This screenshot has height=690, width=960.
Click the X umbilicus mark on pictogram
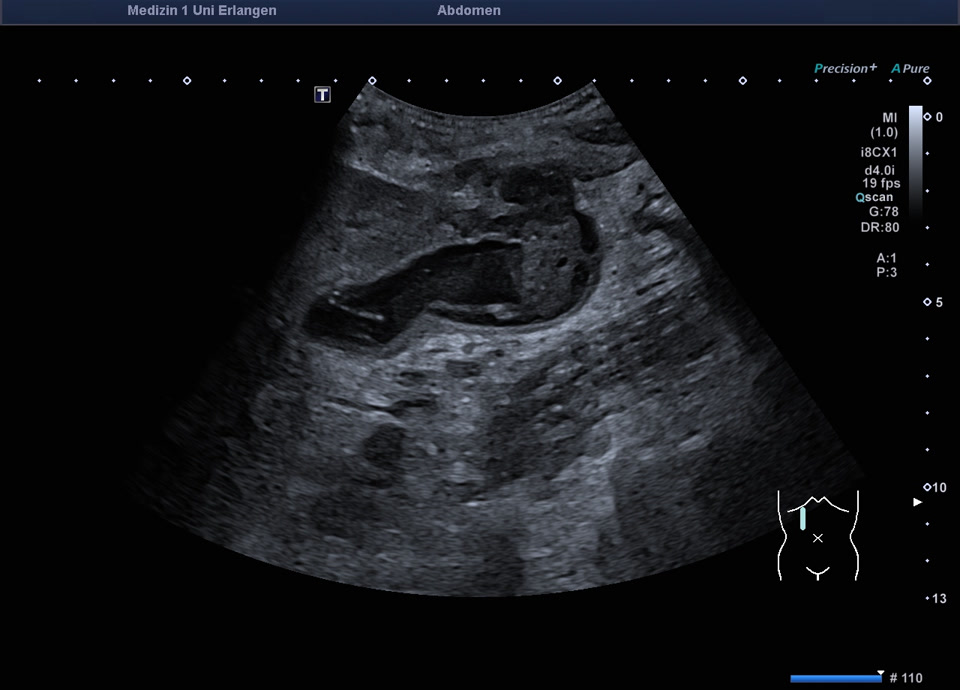818,538
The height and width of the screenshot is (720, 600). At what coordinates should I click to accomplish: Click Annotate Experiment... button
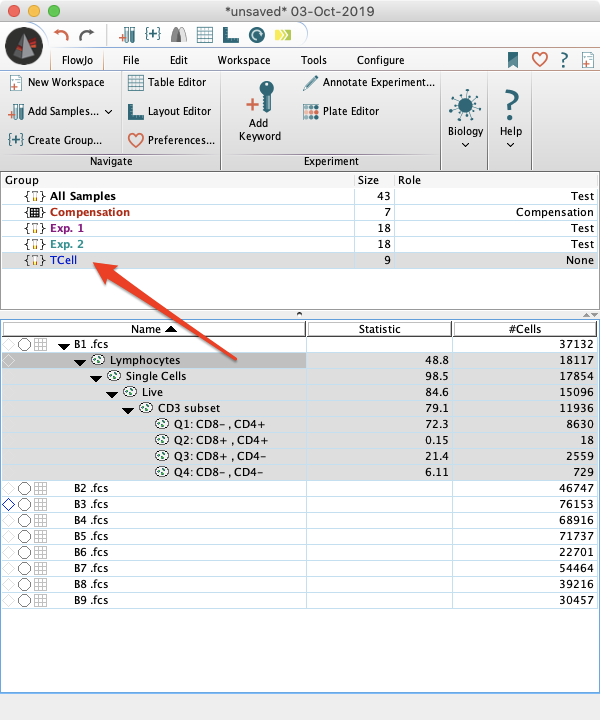[368, 82]
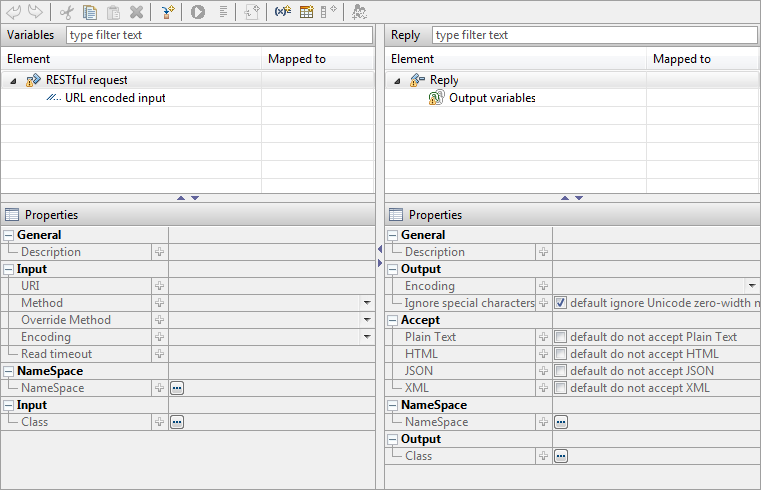Click the Cut scissors icon
Viewport: 761px width, 490px height.
point(67,12)
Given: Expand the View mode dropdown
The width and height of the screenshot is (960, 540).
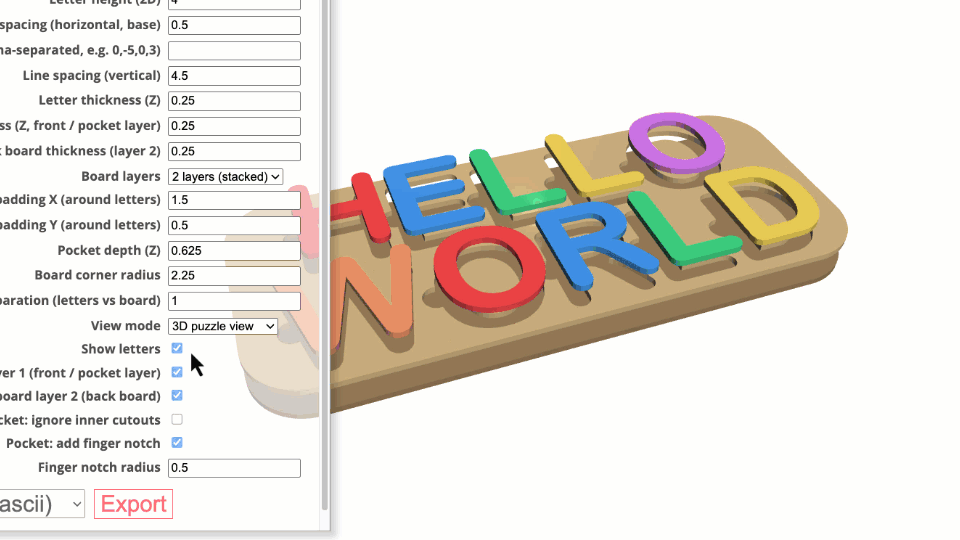Looking at the screenshot, I should (222, 326).
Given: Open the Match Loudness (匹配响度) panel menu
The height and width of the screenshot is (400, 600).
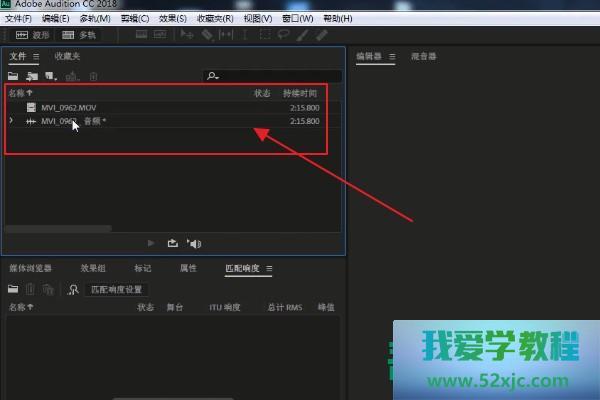Looking at the screenshot, I should 269,268.
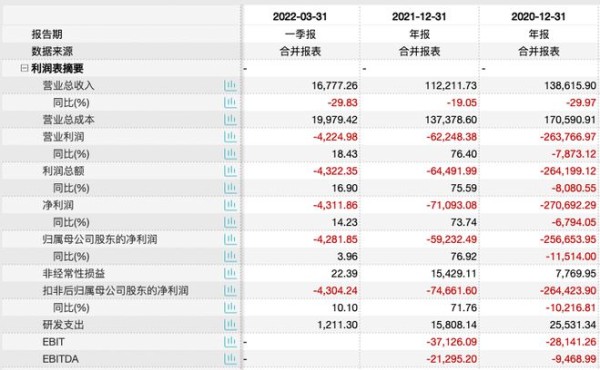Open chart icon for 营业总收入 row
Screen dimensions: 600x370
(230, 86)
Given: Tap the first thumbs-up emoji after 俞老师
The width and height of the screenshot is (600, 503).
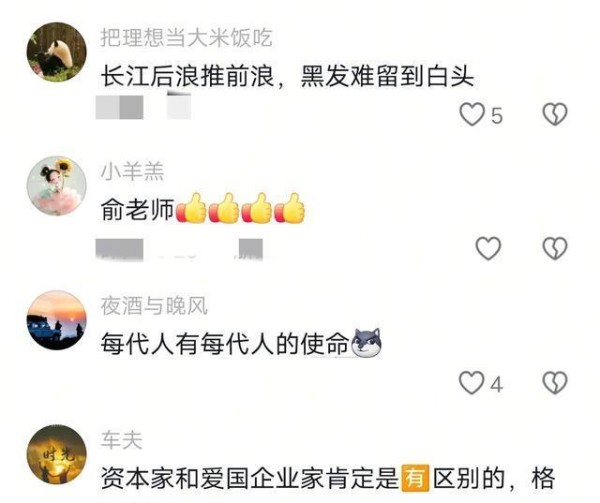Looking at the screenshot, I should [x=191, y=208].
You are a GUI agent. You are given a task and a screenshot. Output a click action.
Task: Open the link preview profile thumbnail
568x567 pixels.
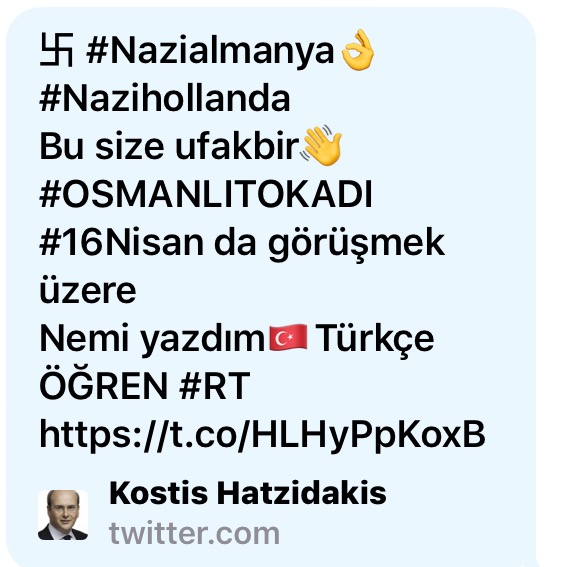pyautogui.click(x=63, y=515)
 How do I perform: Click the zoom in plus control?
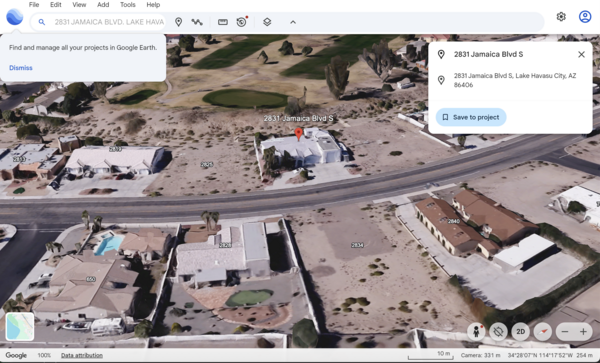pos(583,332)
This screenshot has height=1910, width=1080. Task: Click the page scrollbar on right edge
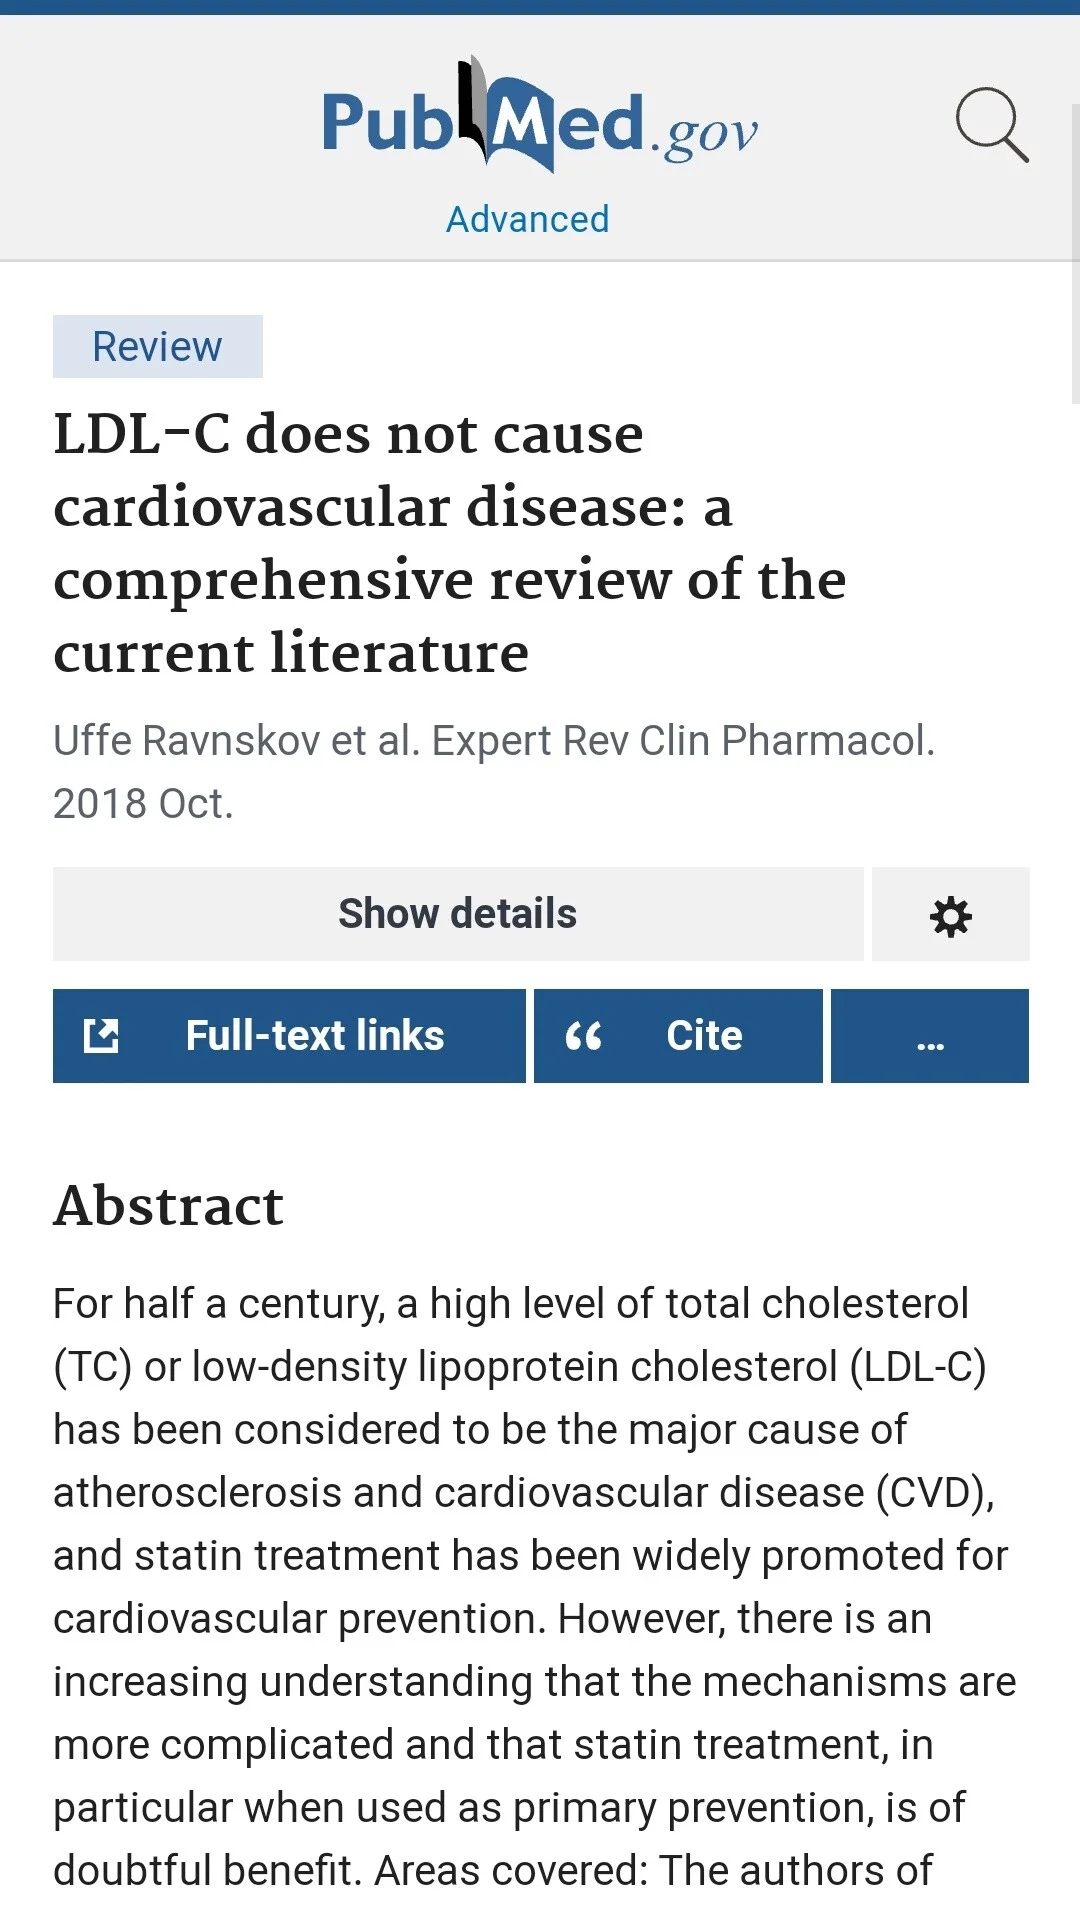click(x=1075, y=254)
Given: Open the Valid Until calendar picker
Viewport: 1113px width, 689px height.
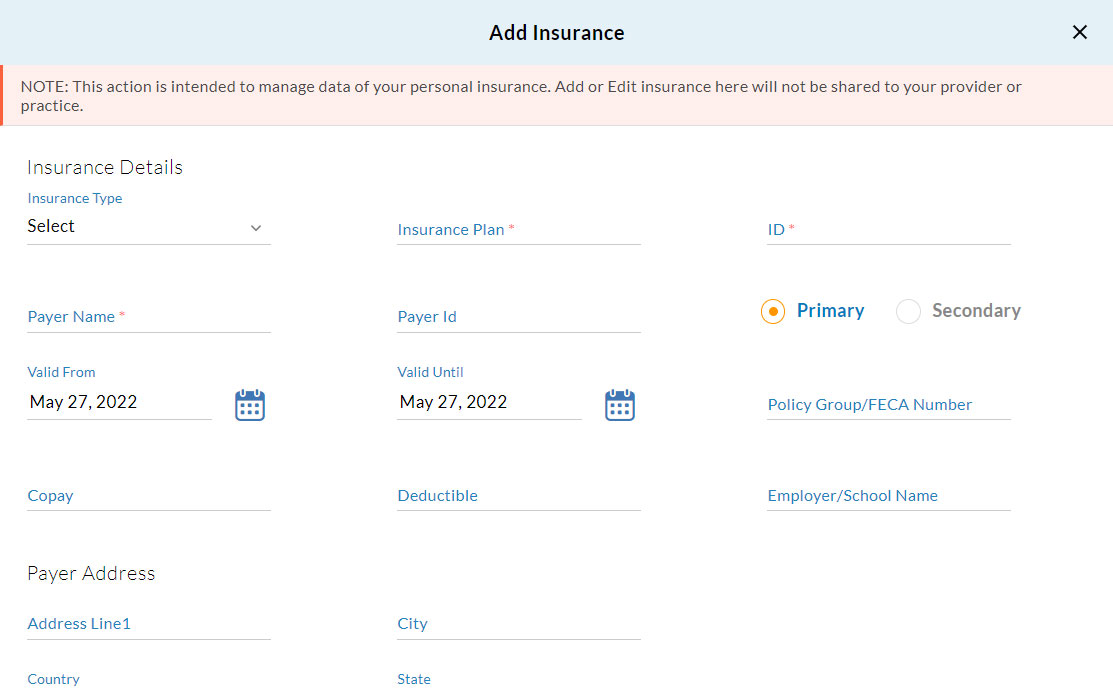Looking at the screenshot, I should click(619, 404).
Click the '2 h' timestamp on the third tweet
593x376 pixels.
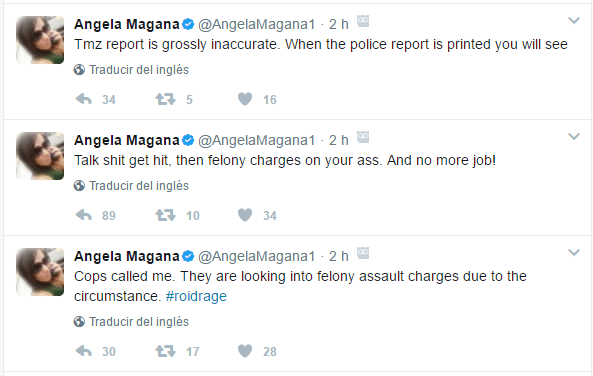click(338, 256)
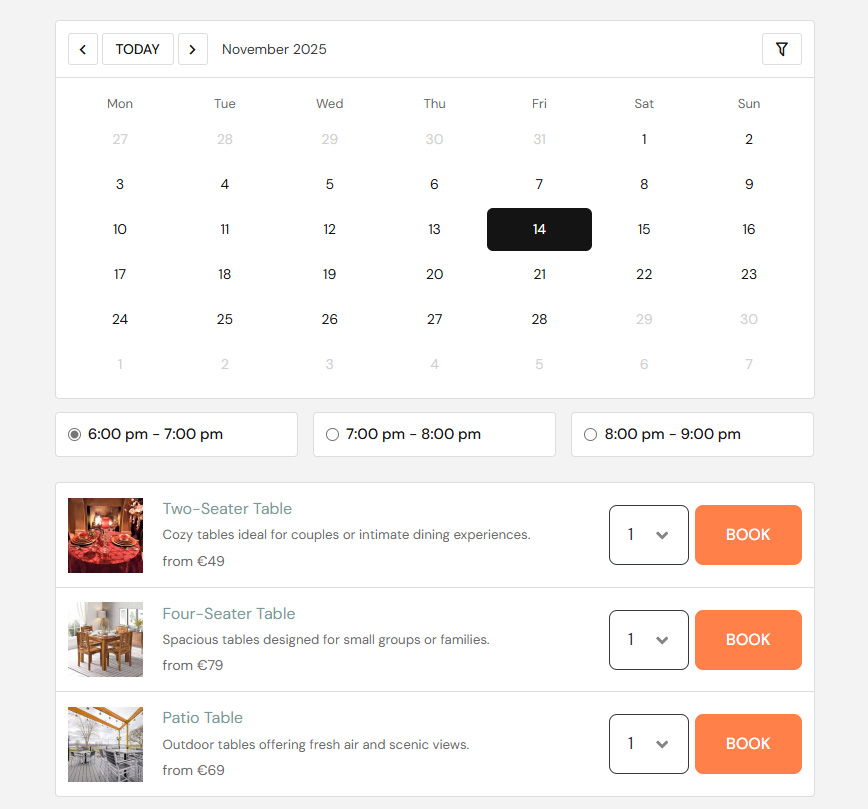Select the 7:00 pm – 8:00 pm slot

(332, 434)
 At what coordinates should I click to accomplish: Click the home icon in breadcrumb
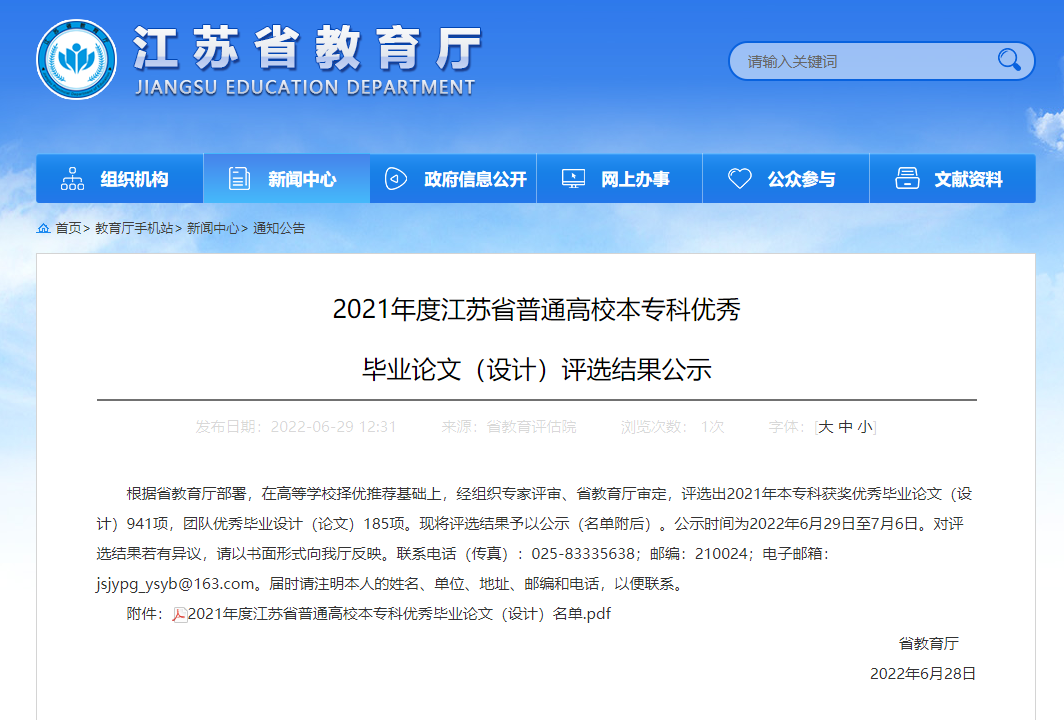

※

• [INSTRUCTIONS FOR THE TASK] Every line from the one holding "Viewport: 1113px width, 689px height." through the final line of the data above is to be reproduced exactly, both ends included, with the pictures left out.

• [RESULT]
Viewport: 1113px width, 689px height.
Looking at the screenshot, I should click(619, 404).
Click the '2 h' timestamp on the third tweet
593x376 pixels.
click(338, 256)
Select the 7:00 pm – 8:00 pm slot

(332, 434)
 At what coordinates should I click to accomplish: Click the home icon in breadcrumb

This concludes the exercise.